Water brunnera macrophylla 'looking glass' when the top 2-3 cm of soil is dry, roughly every 5-7 days. Keep soil reliably moist; the pale foliage scorches quickly when dry. Water deeply in dry spells and during establishment. Mulch to conserve moisture and keep roots cool. The finger-test (or lifting the pot to feel its weight) beats a fixed weekly calendar because pot size, light, and season all change how fast the soil dries.
Is brunnera macrophylla 'looking glass' toxic to cats and dogs?
Brunnera macrophylla 'Looking Glass' is mildly toxic to pets. Brunnera macrophylla is not individually listed in the ASPCA Toxic/Non-Toxic Plants database, so its status is unconfirmed. As a borage-family (Boraginaceae) plant it may contain low levels of pyrrolizidine alkaloids. Treat with caution and verify with a vet if ingested; do not assume it is pet-safe.

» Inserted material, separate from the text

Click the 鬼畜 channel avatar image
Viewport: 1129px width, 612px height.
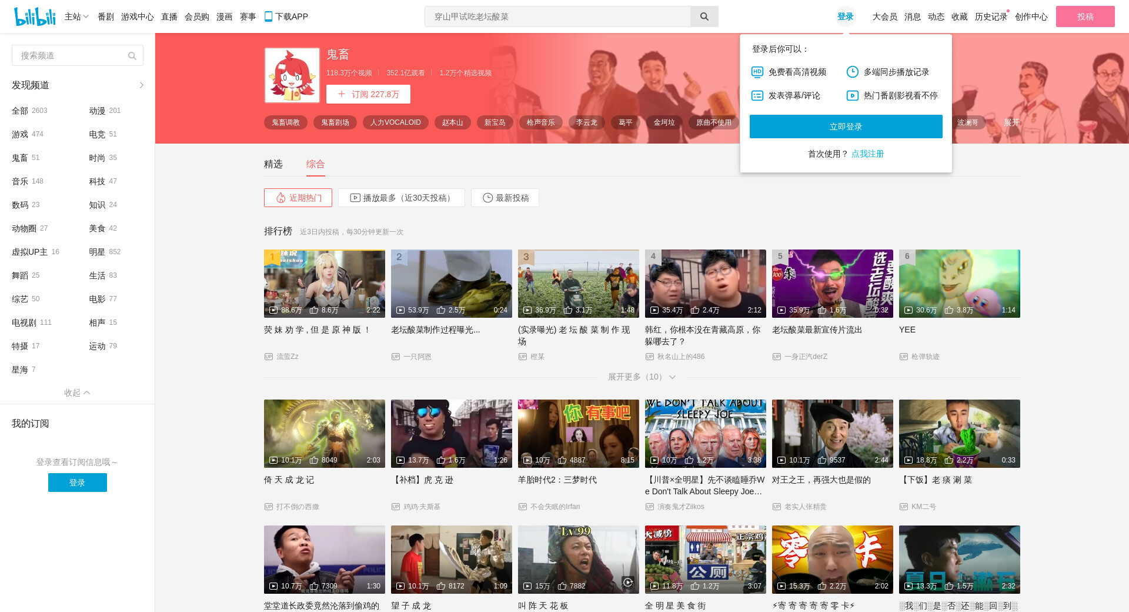point(292,75)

What USDA hardiness zone does brunnera macrophylla 'looking glass' grow in?
Brunnera macrophylla 'Looking Glass' is rated for USDA zone 3-8 and RHS hardiness H7. Outside that range, grow it as a container plant that overwinters indoors before the first hard frost.
Brunnera macrophylla 'Looking Glass' deep-dive guides
Every aspect of brunnera macrophylla 'looking glass' care, each with its own calibrated guide:
- Brunnera macrophylla 'Looking Glass' watering schedule
- Brunnera macrophylla 'Looking Glass' light requirements
- Best soil mix for brunnera macrophylla 'looking glass'
- Brunnera macrophylla 'Looking Glass' fertilizing guide
- When to repot brunnera macrophylla 'looking glass'
- How to propagate brunnera macrophylla 'looking glass'
- Brunnera macrophylla 'Looking Glass' growth rate & size
- Brunnera macrophylla 'Looking Glass' cold hardiness
- Brunnera macrophylla 'Looking Glass' temperature & humidity
- Is brunnera macrophylla 'looking glass' toxic to cats & dogs?
- Is brunnera macrophylla 'looking glass' toxic to cats?
- Is brunnera macrophylla 'looking glass' toxic to dogs?
- Getting brunnera macrophylla 'looking glass' to bloom
Featured in these plant shortlists
Brunnera macrophylla 'Looking Glass' qualifies for 4 curated Growli shortlists — each one filtered objectively from our structured plant-care library, so the selection is consistent and checkable:
- Best low-light houseplants — Houseplants that need no direct sun and cope with a north-facing room or a spot well back from a window.
- Best plants for a north-facing window — Houseplants for a north-facing window: bright, even, indirect light and no scorching direct sun. Each pick verified against its documented light needs.
- Best flowering houseplants — Indoor plants grown for their blooms — selected from the flowering species in Growli’s plant-care library.
- Best houseplants for a cool room — Houseplants that tolerate cool conditions down to about 10°C — for an unheated spare room, hallway, porch or a home kept cool.
- Browse all 29 plant shortlists — pet-safe, low-light, drought-tolerant and more
Related guides
Brunnera macrophylla 'Looking Glass' is also commonly called Looking Glass brunnera.